A budding vision for East Hampton Town’s new senior citizens center, to be constructed on a seven-acre parcel off Abraham’s Path in Amagansett, was unveiled to the town board on Tuesday.
The center can be a new and important asset for the town, Ryan Gann of Ross Barney Architects of Chicago told the board, describing a “home away from home,” a shared space for people of all ages and backgrounds that could offer continued learning opportunities and cultural events while improving the quality of life for residents over 60.
The town board hired R2 Architecture, a joint venture between Ross Barney Architects and Ronnette Riley Architect of New York City and Bridgehampton, to design the new center following the September 2021 acquisition of the property on which it will be constructed.

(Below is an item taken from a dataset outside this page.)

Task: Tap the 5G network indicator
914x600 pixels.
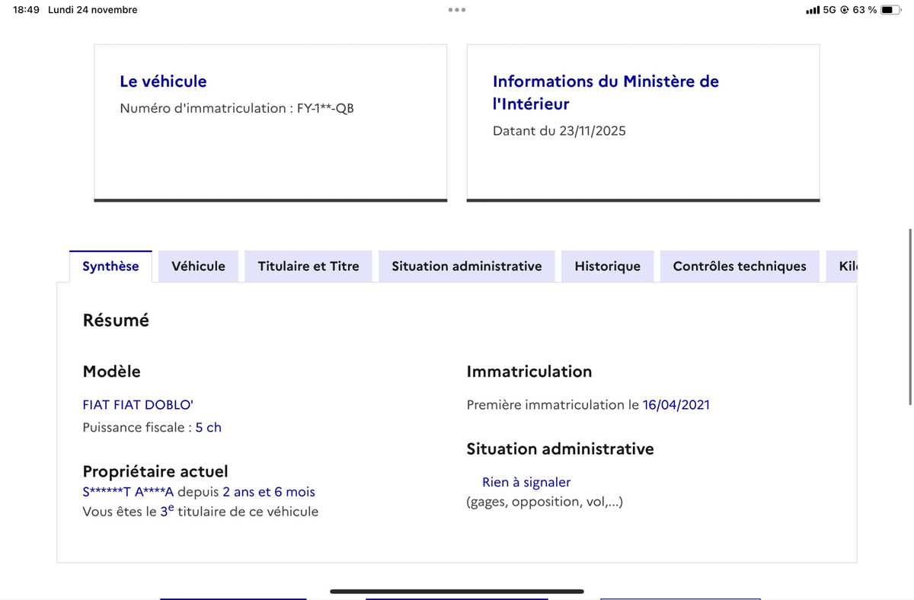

Tuesday’s update included conclusions from a community engagement program in May that comprised virtual and in-person listening sessions with users of the present senior citizens center, on Springs-Fireplace Road in East Hampton, and staff of the town’s Human Services Department, as well as a community survey in July and tours of the existing center and the future site, at 403 Abraham’s Path.
The design team spoke with more than 120 residents, elected officials, and staff during the listening sessions, and the July survey collected 397 responses, almost all of them from residents who had not participated in the May listening sessions. They also engaged with local historians to discuss “the past, present, and future of East Hampton to give us context,” Mr. Gann said. The data collected helped inform the core building program, which is to expand on the current offerings.
Nearly three in four respondents were women, Mr. Gann said, noting that according to the National Council on Aging, approximately 70 percent of senior citizens center participants are women.
The architects also solicited residents’ ideas for the center by offering note cards with the words “My vision for the new East Hampton Senior Center is . . .” to be filled out and posted to a board at Town Hall. “Community not ‘senior’ center,” began one response. “A happy place,” read another. “Good area for croquet plus shuffleboard,” began a third. “Bigger tables, bigger kitchen, more help, a lanai so we can sit out even in the rain.”
Core themes emerged from these responses and from the other information gathered, Mr. Gann said: nature/outdoors, activities, arts, wellness, dining, design and site opportunities, and sustainability. The new center is to be a net-zero energy facility.
The community survey revealed a desire for program offerings including, in order of degree of interest, exercise, workshops and classes, lectures, a dining room and coffee bar, outdoor gardens, arts, games, social clubs, and outdoor games. Some of these would require a specific type of space, while others could happen in a flexible space.
The overwhelming consensus as to a name for the new facility is the East Hampton Senior Center, Mr. Gann said.
An initial plan to site the East Hampton Food Pantry at the new senior citizens center has been abandoned, Councilwoman Kathee Burke-Gonzalez told her colleagues, as its officials prefer that it remain on the Town Hall campus.
The feedback and data collected throughout the community engagement process are informing future programmatic and spatial design decisions, Mr. Gann said. A concept design workshop is to be held next month, with a goal of establishing overall design principles, relationships of spaces to each other, and possible site arrangements in collaboration with outside groups.
Sustainable design principles will emerge from sustainability workshops, also to happen soon. This fall, R2 Architecture is to develop multiple site and building design concepts based on workshop comments and discussions. The architects hope to present a selected design concept to the public in November.